(Exercise goal): Your answer must be an exact repeat of the lines from the one containing "Task: Click the Multi-model" through the last line of the records, both included, with no pictures.

** Opening Record excerpts block **

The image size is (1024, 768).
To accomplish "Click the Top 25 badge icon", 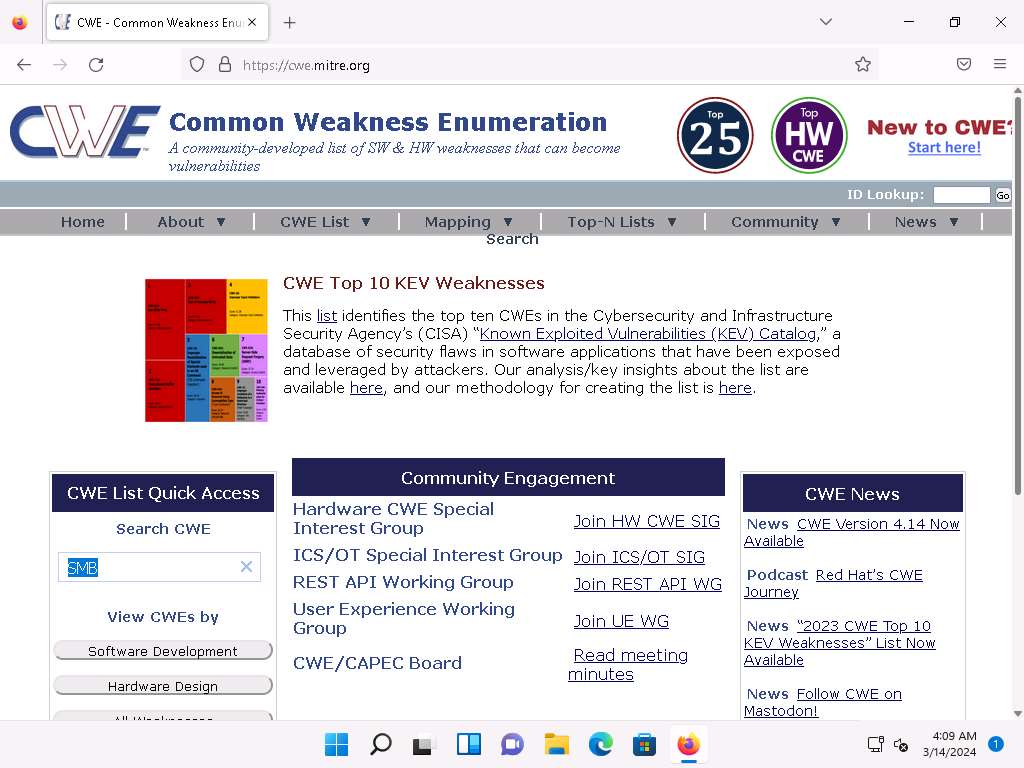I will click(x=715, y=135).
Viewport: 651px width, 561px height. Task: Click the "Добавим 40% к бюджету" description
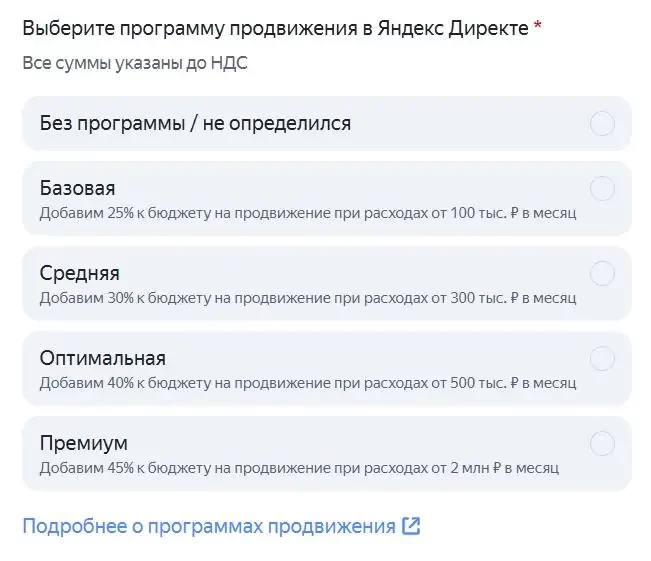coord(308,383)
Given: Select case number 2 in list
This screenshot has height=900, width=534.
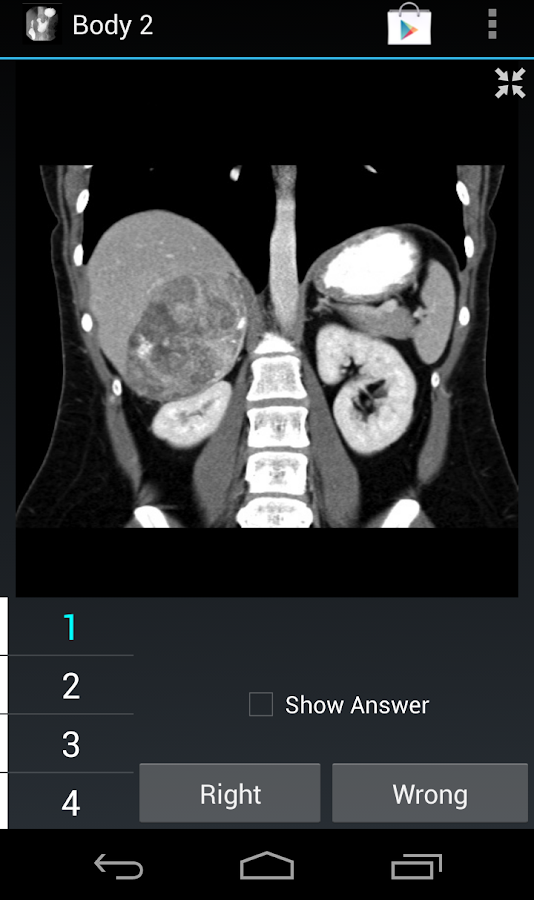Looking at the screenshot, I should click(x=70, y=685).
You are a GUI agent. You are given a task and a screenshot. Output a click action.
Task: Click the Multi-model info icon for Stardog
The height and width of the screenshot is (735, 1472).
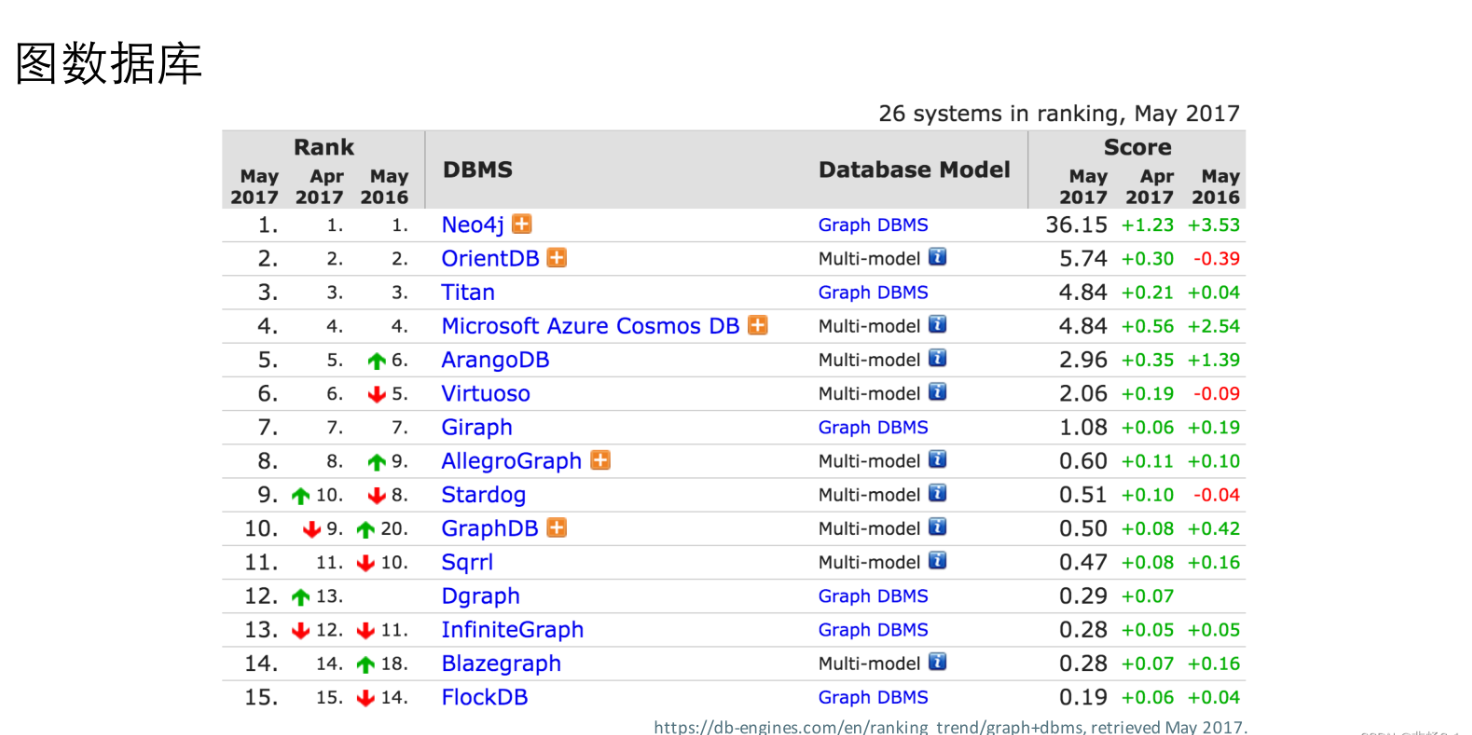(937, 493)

** Closing Record excerpts block **

(Output of the task):
Task: Click the Multi-model info icon for Stardog
The height and width of the screenshot is (735, 1472).
(937, 493)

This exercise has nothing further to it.